Canada lilies (Lilium canadense) are probably our biggest native wildflower and they’ve just come into bloom. These beautiful flowers grew on plants that were about 3-4 feet tall but I’ve seen plants that towered high over my head. The flowers can be yellow, orange or red, or a combination. The plants always remind me of a hanging chandelier.
Canada lilies have purple spotted throats that aren’t always seen because the flowers almost always face downwards. If you’re very gentle though, you can bend a stem back enough to see into a blossom without breaking it. This plant is unusual because it prefers wet places. Most lilies, and in fact most plants that grow from bulbs, do not like soil that stays wet. They prefer sandy, well-drained soil. I often find Canada lilies growing along streams as this one was.

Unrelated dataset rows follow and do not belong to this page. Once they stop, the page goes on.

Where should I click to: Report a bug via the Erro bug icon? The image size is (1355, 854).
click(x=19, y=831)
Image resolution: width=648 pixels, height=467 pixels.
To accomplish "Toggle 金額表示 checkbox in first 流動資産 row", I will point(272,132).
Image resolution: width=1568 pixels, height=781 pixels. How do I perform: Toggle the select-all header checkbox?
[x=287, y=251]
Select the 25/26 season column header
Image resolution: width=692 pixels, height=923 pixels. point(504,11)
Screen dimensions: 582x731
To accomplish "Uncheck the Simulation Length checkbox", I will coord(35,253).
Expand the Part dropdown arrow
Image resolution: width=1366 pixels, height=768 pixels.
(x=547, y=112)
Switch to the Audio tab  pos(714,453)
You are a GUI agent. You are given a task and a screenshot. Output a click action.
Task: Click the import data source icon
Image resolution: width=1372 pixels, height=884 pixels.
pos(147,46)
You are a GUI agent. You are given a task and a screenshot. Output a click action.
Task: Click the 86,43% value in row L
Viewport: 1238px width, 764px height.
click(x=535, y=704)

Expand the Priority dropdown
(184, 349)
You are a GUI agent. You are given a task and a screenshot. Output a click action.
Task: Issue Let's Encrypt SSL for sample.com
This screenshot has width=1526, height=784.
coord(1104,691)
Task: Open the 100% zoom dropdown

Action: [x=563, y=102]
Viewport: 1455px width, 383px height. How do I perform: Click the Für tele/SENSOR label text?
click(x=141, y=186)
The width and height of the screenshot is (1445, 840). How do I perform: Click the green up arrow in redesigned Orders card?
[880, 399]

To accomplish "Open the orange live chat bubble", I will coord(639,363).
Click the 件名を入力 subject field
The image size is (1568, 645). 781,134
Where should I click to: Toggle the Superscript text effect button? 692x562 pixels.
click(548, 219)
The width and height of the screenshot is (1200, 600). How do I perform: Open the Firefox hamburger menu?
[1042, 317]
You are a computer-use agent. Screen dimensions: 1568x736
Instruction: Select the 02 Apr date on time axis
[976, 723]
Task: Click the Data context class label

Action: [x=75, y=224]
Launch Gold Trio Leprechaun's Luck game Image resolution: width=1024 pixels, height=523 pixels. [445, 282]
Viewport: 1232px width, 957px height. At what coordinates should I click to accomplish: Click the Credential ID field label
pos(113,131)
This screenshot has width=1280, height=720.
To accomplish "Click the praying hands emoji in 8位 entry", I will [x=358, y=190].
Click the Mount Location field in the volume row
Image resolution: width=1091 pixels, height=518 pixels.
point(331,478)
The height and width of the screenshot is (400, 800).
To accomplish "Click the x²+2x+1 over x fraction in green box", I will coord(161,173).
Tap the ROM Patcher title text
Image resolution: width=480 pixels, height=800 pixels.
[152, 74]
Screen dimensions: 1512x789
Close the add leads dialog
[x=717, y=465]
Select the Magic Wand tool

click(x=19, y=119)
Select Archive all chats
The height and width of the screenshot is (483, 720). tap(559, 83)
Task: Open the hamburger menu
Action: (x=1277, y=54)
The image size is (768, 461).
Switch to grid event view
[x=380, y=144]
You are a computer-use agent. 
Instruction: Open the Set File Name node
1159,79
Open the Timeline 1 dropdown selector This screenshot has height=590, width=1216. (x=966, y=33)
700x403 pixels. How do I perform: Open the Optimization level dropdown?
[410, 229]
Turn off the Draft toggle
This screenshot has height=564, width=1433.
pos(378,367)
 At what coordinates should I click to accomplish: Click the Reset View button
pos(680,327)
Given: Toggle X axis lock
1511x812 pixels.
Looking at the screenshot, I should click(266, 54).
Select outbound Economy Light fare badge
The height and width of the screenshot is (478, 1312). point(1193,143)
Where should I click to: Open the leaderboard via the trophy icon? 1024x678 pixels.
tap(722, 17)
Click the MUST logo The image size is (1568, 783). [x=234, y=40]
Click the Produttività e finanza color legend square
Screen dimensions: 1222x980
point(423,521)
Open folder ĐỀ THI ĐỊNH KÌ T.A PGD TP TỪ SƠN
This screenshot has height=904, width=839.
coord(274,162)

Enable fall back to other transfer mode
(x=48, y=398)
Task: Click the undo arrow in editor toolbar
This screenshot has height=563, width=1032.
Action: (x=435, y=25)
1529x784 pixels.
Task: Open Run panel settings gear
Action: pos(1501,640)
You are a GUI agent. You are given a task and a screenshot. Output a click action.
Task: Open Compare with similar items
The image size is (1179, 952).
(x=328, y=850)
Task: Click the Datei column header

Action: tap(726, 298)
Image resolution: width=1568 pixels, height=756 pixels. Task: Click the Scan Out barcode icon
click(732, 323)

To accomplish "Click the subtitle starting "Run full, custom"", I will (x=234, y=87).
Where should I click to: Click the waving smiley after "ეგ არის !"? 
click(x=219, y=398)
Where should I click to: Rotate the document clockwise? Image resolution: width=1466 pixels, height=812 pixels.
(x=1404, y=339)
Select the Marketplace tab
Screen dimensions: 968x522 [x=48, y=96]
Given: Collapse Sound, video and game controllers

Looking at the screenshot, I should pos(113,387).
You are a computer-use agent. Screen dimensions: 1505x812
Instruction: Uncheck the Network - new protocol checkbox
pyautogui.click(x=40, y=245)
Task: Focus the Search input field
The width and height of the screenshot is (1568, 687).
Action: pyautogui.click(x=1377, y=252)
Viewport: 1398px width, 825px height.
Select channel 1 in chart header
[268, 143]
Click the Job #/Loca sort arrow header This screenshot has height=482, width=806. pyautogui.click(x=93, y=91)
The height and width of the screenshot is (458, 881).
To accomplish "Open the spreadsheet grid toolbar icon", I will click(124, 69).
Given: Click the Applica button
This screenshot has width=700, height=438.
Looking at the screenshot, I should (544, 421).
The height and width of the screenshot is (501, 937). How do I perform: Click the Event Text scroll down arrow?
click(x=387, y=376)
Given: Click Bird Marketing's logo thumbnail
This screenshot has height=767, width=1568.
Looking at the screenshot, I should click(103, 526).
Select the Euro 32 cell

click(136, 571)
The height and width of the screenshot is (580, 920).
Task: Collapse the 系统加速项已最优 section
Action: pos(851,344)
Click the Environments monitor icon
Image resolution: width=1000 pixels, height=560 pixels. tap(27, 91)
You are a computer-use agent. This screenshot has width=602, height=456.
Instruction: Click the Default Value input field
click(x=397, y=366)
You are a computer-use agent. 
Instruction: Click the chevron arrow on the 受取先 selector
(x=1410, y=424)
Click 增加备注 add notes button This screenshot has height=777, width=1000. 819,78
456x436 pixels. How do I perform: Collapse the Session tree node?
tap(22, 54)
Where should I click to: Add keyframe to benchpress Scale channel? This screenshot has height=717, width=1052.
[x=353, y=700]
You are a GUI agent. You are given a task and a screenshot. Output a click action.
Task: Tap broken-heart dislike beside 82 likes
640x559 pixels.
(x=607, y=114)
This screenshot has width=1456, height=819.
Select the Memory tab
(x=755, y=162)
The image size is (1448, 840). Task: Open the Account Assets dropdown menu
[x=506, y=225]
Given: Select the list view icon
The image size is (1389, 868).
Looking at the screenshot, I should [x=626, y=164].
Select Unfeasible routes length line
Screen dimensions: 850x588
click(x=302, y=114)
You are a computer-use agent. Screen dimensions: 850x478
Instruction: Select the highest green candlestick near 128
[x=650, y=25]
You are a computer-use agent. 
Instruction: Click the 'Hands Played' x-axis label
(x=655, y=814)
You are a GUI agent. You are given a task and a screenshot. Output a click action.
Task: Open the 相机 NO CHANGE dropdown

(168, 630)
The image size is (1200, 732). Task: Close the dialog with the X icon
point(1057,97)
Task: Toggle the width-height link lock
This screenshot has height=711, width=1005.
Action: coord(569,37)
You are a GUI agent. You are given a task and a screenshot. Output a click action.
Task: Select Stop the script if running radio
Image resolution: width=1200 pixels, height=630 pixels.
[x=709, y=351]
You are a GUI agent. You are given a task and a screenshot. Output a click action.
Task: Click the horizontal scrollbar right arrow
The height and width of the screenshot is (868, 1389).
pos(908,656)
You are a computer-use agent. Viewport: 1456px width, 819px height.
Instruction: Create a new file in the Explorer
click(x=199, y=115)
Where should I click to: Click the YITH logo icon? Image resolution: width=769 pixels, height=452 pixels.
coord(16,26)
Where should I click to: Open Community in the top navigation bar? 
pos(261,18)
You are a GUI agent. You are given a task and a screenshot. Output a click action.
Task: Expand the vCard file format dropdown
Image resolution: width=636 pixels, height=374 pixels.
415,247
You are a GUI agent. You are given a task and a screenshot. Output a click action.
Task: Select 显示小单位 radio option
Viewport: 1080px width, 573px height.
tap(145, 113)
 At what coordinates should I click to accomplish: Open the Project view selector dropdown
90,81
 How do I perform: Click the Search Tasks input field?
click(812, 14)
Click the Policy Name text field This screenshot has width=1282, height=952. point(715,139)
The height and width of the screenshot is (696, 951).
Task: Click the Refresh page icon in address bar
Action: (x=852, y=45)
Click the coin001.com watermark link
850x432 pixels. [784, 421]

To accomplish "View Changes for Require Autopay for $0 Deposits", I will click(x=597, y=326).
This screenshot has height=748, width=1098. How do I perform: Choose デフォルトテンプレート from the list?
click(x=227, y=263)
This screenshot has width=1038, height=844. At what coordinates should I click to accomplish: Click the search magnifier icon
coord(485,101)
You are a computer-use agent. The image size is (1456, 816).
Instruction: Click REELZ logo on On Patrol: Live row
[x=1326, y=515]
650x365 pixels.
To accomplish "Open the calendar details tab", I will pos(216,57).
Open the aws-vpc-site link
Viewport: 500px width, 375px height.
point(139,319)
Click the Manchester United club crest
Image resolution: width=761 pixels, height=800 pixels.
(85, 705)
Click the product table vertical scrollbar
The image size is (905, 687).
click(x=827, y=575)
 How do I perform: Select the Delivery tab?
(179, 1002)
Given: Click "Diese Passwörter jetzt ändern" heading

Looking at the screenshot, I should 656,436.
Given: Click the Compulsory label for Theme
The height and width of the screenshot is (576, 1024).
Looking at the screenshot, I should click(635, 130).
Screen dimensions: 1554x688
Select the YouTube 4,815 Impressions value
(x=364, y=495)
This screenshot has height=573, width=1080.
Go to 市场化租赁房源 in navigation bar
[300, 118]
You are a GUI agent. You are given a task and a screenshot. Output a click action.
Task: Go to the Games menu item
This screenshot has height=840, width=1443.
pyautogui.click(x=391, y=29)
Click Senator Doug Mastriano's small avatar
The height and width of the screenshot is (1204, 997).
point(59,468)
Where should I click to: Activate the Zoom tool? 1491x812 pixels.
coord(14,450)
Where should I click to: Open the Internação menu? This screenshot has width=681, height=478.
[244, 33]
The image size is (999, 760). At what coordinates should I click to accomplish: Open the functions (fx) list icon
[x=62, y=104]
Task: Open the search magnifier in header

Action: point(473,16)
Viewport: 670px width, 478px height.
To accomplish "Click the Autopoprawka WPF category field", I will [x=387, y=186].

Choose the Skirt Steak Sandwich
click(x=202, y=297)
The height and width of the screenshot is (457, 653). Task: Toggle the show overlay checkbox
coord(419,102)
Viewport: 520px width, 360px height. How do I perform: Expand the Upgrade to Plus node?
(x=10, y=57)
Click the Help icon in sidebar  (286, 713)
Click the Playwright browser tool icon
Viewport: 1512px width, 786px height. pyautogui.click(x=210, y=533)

Though eastern purple coneflower (Echinacea purpurea) is a native wildflower I don’t often find it growing outside of gardens. Native American plains tribes used this plant to treat toothaches, coughs, colds, sore throats, and snake bite. Something interesting that I read said that Native Americans got the idea that coneflower could be used medicinally by watching sick and injured elk eat the plants. I’ve always wondered how natives came to know if a plant was poisonous or not and thought that they must have simply used trial and error. Pity the one who had to try an unknown plant for the first time.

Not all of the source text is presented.